**Written instruction**
Rewrite the entries in the stretch from the line containing "You are a GUI" through the line containing "tap(819, 340)", swapping "click action" for "tap action" and keeping everything else the same. Leave the pictures out.

**Records for the exercise**

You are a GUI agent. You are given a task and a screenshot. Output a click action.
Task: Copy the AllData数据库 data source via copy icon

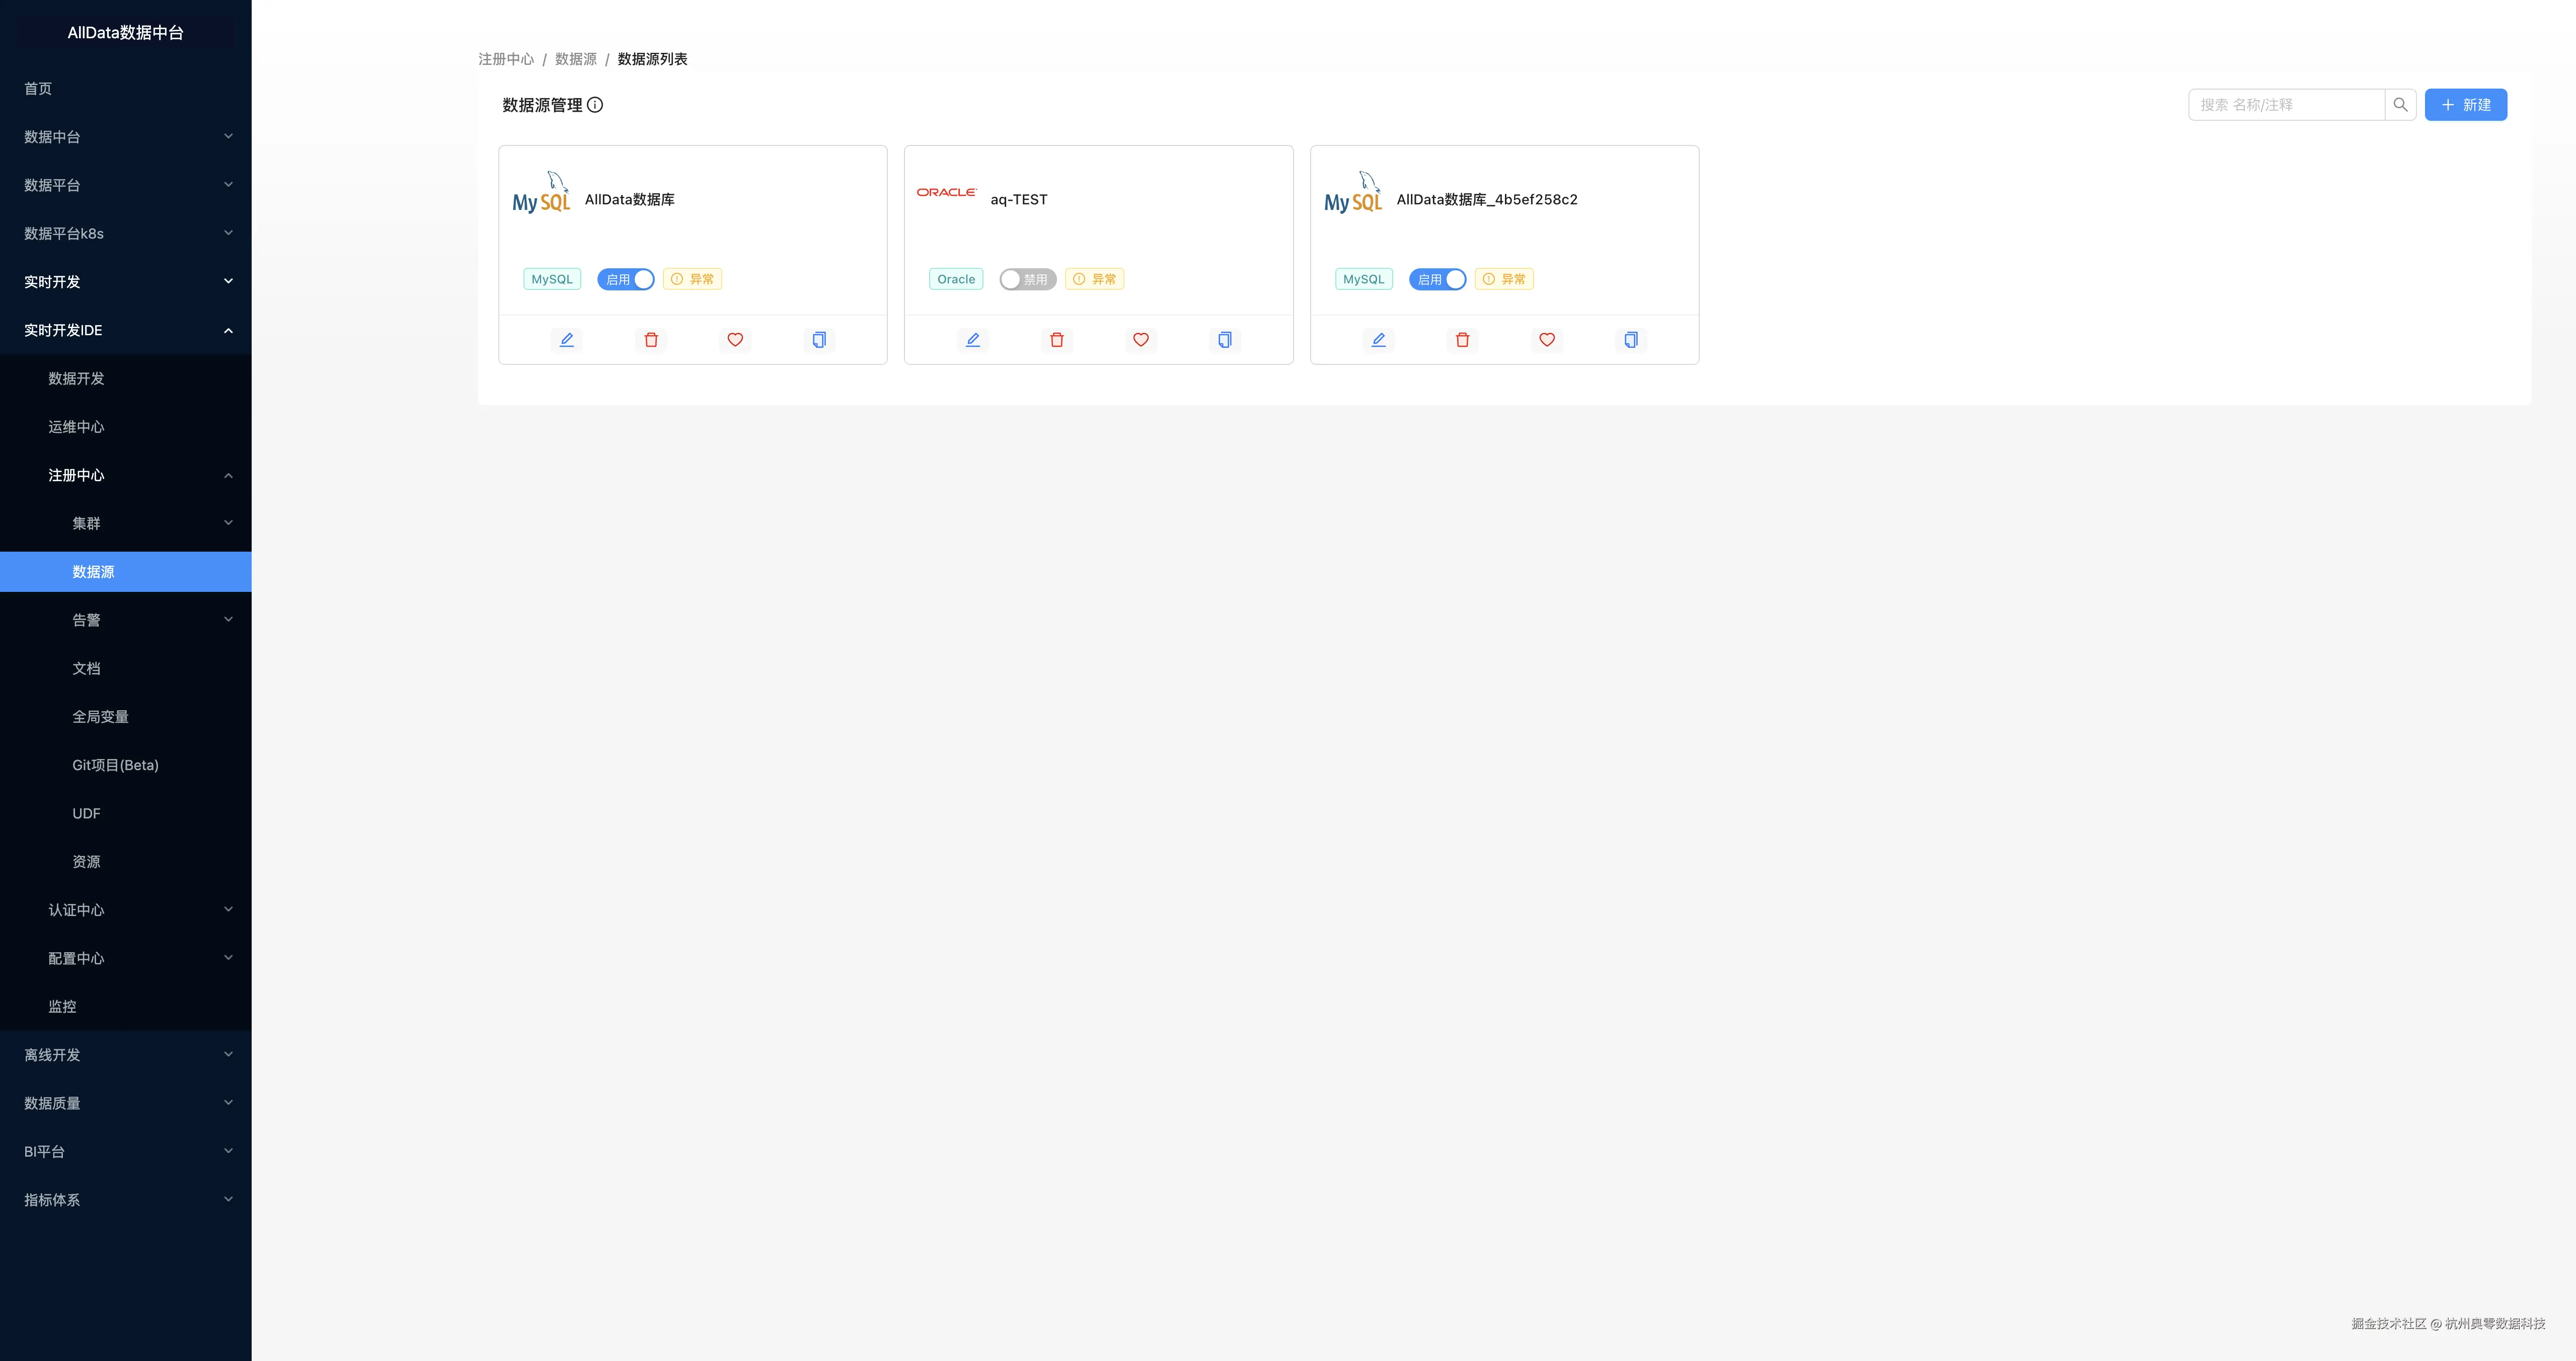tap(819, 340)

---

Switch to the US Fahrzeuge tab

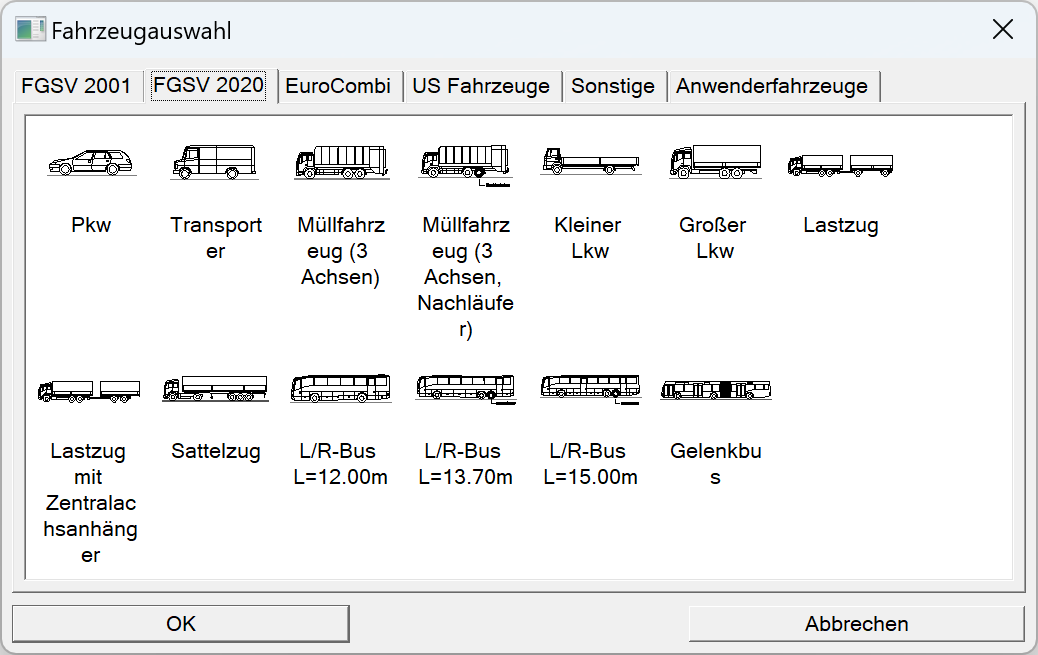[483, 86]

**Problem solution**
You are a GUI agent. You are given a task and a screenshot. Output a tap action.
Task: Copy the AllData数据库 data source via copy icon

tap(819, 340)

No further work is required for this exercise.